# Sigma 40mm f/1.4 DG HSM Art Coming November 22, 2018



## Canon Rumors Guy (Oct 30, 2018)

> Nokishita reports that the recently announced Sigma 40mm f/1.4 DG HSM Art series lens for full frame cameras will be released on November 22, 2018. The Sigma 40mm f/1.4 DG HSM Art series lens was announced alongside 4 other Global Vision lenses ahead of Photokina in September.
> Currently, pricing is unknown for this new ART series prime lens but should become available ahead of that November date.
> *Sigma 40mm f/1.4 DG HSM ART at Adorama*



Continue reading...


----------



## IsaacImage (Oct 31, 2018)

Great news, looks like Im the only one who is eagerly waiting for this beauty


----------



## MrFotoFool (Oct 31, 2018)

40mm seems like an odd size for a fixed focal length lens. 35mm makes more sense to me (do they already have one of these?).


----------



## slclick (Oct 31, 2018)

I prefer 40 over 35 and might be a buyer of this. However the combo of great price, very good optics and portability, the pancake will always be in my bag. Since the pancake and 135L are usually my go to 2 lens kit, having a 1.4 might make the low light work that much sweeter. (bigger than a 24-70L ?....it's humungous.)


----------



## Diko (Nov 1, 2018)

I don’t see the difference between 35 and 40....


----------



## SecureGSM (Nov 1, 2018)

judging by the press release, the lens being positioned by Sigma as a high quality, superbly corrected Cine lens. 40mm focal length lenses are highly sought after by videographers.


----------



## [email protected] (Nov 1, 2018)

This one could eat three of the 35mm lenses, and - as everyone knows - image quality is a product of weight. So the 40mm lens, coming in at 2.65 pounds will have about 30 percent more IQs than the 2.1 pound 35mm.

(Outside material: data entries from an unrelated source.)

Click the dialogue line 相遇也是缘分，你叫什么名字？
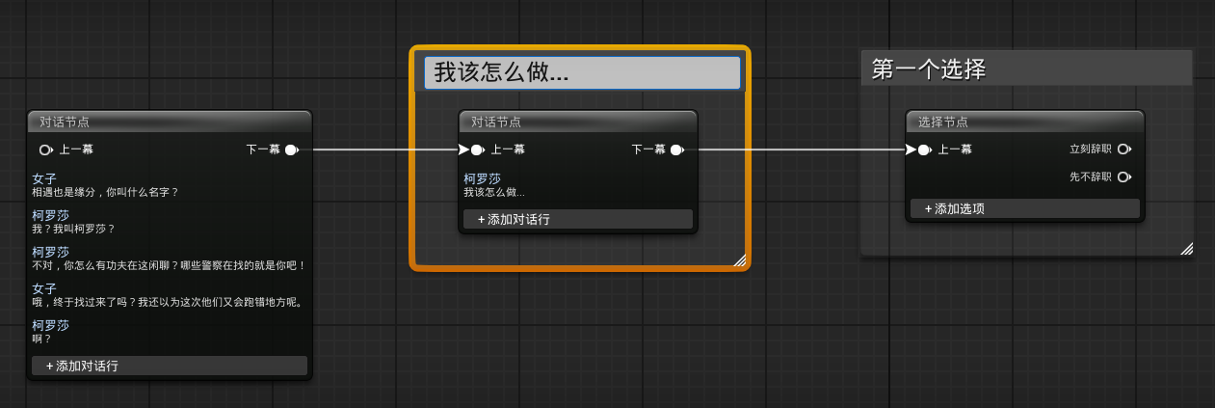This screenshot has width=1215, height=408. click(x=106, y=192)
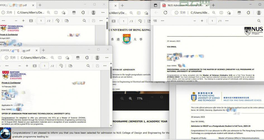Image resolution: width=264 pixels, height=140 pixels.
Task: Open the tab actions menu in NUS window
Action: [x=155, y=5]
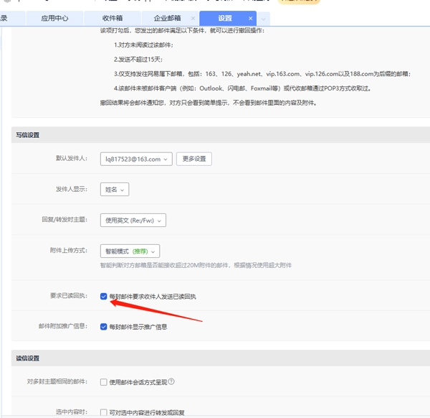Expand the default sender lq817523@163.com dropdown
Viewport: 430px width, 418px height.
pos(136,159)
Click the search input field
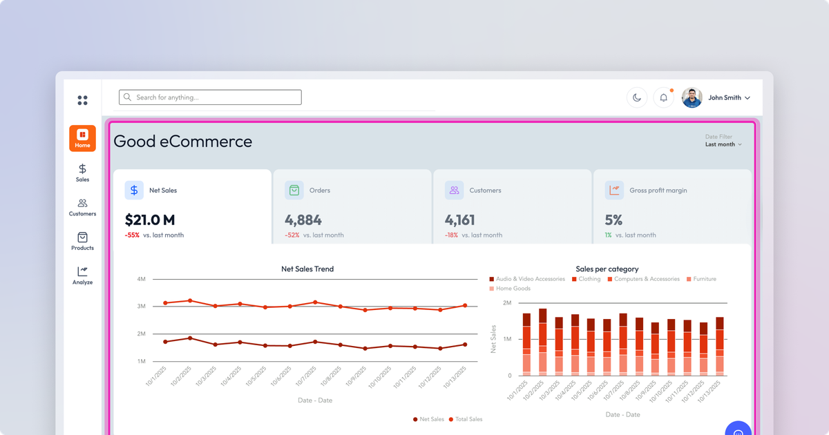Viewport: 829px width, 435px height. pyautogui.click(x=210, y=97)
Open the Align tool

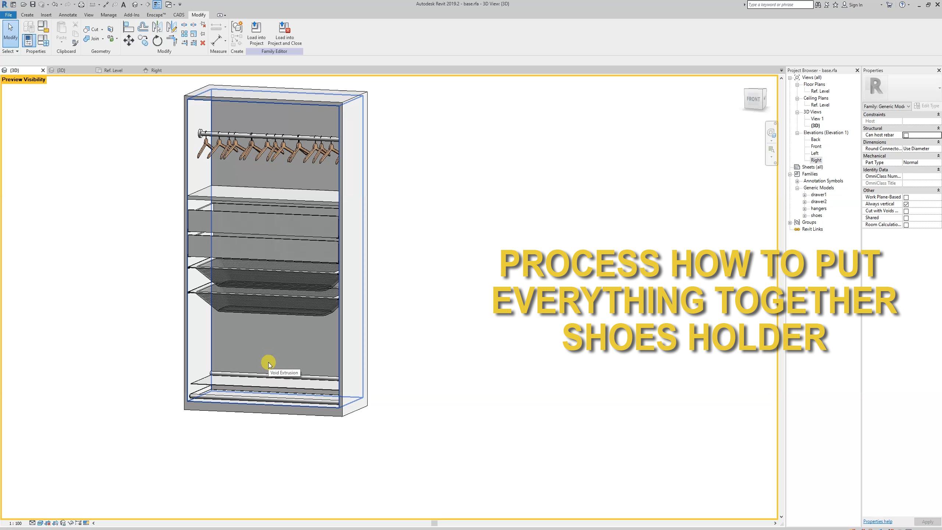pos(128,27)
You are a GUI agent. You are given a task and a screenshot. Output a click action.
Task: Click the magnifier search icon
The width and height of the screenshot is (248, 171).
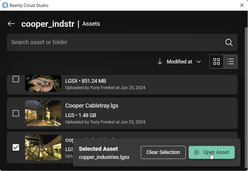point(229,42)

More seriously, the 35 was essentially the first Art lens. Much has happened since, including different coatings, lens designs, and - critically - an acceptance of more weight and size in the pursuit of high image quality. I expect this to be a fantastic lens. I am considering selling my 50mm Art to help fund it, if the image quality is what I expect. I often find the 50 a bit long for my use, and the 24-35 Art I use frequently a bit too wide. Man, listen to that rationalization.


----------



## slclick (Nov 2, 2018)

35 is what most sense to be a classic focal length because we have been told that for many years. Means nothing really.


----------



## chrysoberyl (Nov 2, 2018)

$1399 from B&H. I have the 35mm Art, but somehow, I am still intrigued. If it has improved AF, I'll likely get this one. Any other improvements over the 35mm will be welcome, but reliable AF will seal the deal.


----------



## Etienne (Nov 3, 2018)

The only new lens tugging at me right now is the RF 50mm f/1.2, but I'd have to buy into the new system. Not ready for that.

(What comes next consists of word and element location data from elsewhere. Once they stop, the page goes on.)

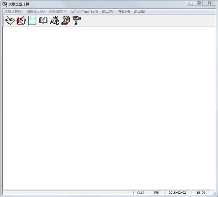Viewport: 218px width, 197px height.
Task: Open the 窗口(W) menu
Action: tap(108, 12)
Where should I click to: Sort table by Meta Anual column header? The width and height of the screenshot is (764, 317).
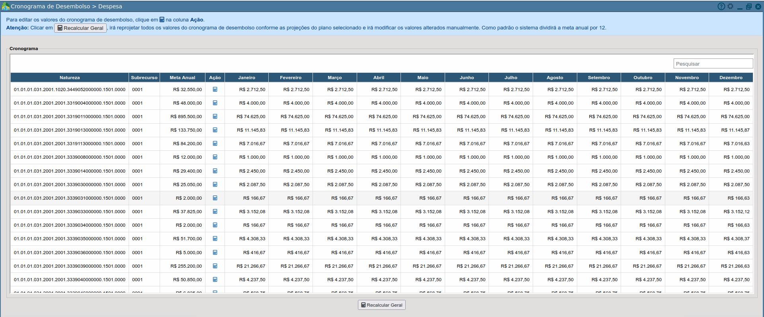click(182, 78)
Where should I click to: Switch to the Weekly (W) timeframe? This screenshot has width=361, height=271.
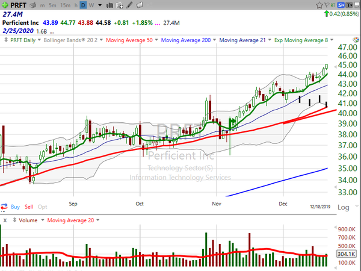point(91,5)

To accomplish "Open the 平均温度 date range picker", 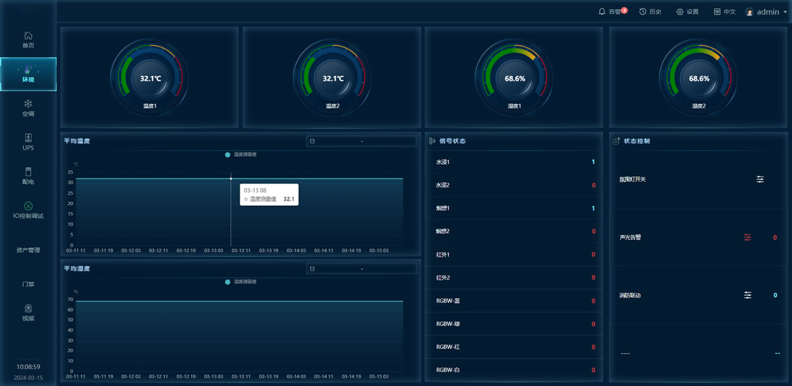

A couple of these things might swing me over: More small lightweight primes; an RF 16-35 f/2.8 IS (or f/4); an RF 70-200 IS; the release of the vari-ND EF adapter; the higher end RF camera if it has better 4K and IBIS


----------



## Sergio Smorovoz (Nov 8, 2018)

40 mm f / 1.4 is the door to the world of three-dimensional image


----------



## chrysoberyl (Nov 8, 2018)

Sergio Smorovoz said:


> 40 mm f / 1.4 is the door to the world of three-dimensional image


What is it about this lens that allows one to produce holograms? I suspect you are just excited about another large but pleasing tool from Sigma.


----------



## Sergio Smorovoz (Nov 9, 2018)

chrysoberyl said:


> What is it about this lens that allows one to produce holograms? I suspect you are just excited about another large but pleasing tool from Sigma.



Technical characteristics of optical systems for a full frame have a point of the best image. This point: 42 mm f / 1.2 for a matrix of 35 mm. Sigma can make this lens in the near future!


----------



## chrysoberyl (Nov 9, 2018)

Sergio Smorovoz said:


> Technical characteristics of optical systems for a full frame have a point of the best image. This point: 42 mm f / 1.2 for a matrix of 35 mm. Sigma can make this lens in the near future!


Aha - fascinating! Where can I read more on this? I would like such a lens and I don't care how heavy it would be.


----------



## Sergio Smorovoz (Nov 9, 2018)

chrysoberyl said:


> I would like such a lens and I don't care how heavy it would be.



I also need such a lens but I'm stuck with use 50mm f/1.2L for taking pictures.


----------